Su primera película en colores, La soga, la filmó Hitch en 1948. En ella el verde, que significa nostalgia, no aparece más destacado que el resto de los colores del espectro. La soga es la menos nostálgica de las películas. De hecho, su única nostalgia es atroz: sólo uno de los dos jóvenes asesinos desea volver al momento en que todavía no habían ahorcado a su incauta víctima. Pero —siempre un pero viene a entrometer su realidad en la más feliz metafísica— ya en su tercera película, Downhill, Hitch hizo teñir de verde pálido la secuencia del delirio del héroe. Hitchcock luego explicaría que lo había adoptado (y adaptado) de una memoria infantil. «Recuerdo», recordó, «una obra de teatro que vi en 1905, en la que el villano entraba en escena bañado por una luz verde. También se usaba entonces la luz verde para fantasmas y malvados». Hay que recordar que en Inglaterra y en los países anglosajones el verde no es el color de la esperanza. Más bien al contrario: Shakespeare llama a los celos «monstruo de ojos verdes».

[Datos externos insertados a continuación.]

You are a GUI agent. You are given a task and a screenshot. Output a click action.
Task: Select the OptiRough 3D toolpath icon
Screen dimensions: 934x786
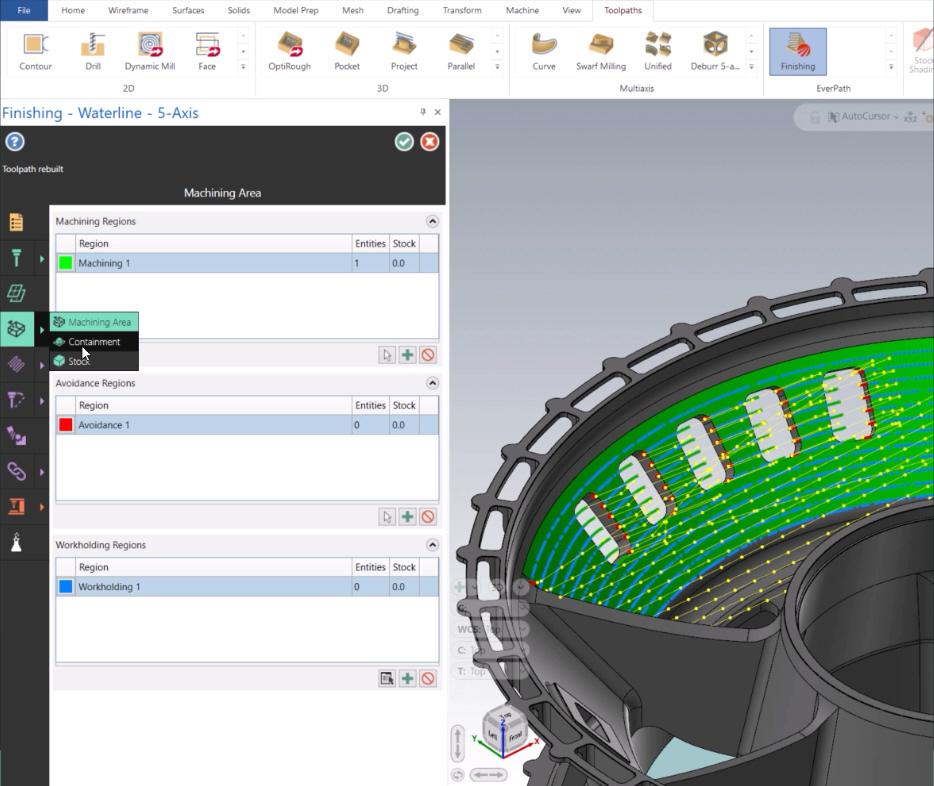(289, 51)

Hitchcock podría reclamar su ascendiente católico, pero la tradición dramática en que se había insertado era poderosamente protestante, es decir victoriana. En el slang de los cockneys, la clase obrera a la que pertenecía Hitchcock, verde es el nombre del dinero. Pero, lo que también fascinaba y asustaba al joven Hitch, significa comercio sexual. Hay, es cierto, un elemento de nostalgia en la frase «días de ensalada», aunque Shakespeare, que la anotó, dice enseguida: «cuando mi juicio estaba verde». Pero Truffaut et al declaraban, como Lorca, «verde que te quiero Hitch».
«La nuestra», solía decir Hitch, «era una familia católica. En Inglaterra ya de por sí esto era una excentricidad». (Esto es el evangelio). Sus padres eran polleros (Inglaterra es un país de tenderos) y su dirección quedaba ahí detrás de las cajas de cartón vacías y las plumas: Hitch tenía que atravesar la pollería para alcanzar su casa. ¿Es por eso que Hitch odiaba los huevos? Recuérdese que en Para atrapar al ladrón Jessie Royce Landis, madre americana de la más bella rubia de su colección, Grace Kelly, apagaba un cigarrillo en la yema de un huevo frito en el comedor del más elegante hotel de la Riviera. ¿Obsesiones católicas? Tal vez. Pero Violet Trefusis, más famosa por lesbiana que por novelista, amante de Vita Sackville-West, la mujer que fue Orlando y creadora de la frase «¿Quién le teme a Virginia Woolf?», después de terminar su Virginidad aunque la dejara virgo intacta, la Trefusis solía apagar sus cigarrillos en todas partes: una barra de mantequilla, la sopa, un huevo. Hitchcock ya de mayor, ya el Maestro, ya uno de los hombres más ricos del cine, cenaba cada noche, cenara lo que cenara, no huevos pero patatas fritas: un componente eterno de la cena obrera inglesa.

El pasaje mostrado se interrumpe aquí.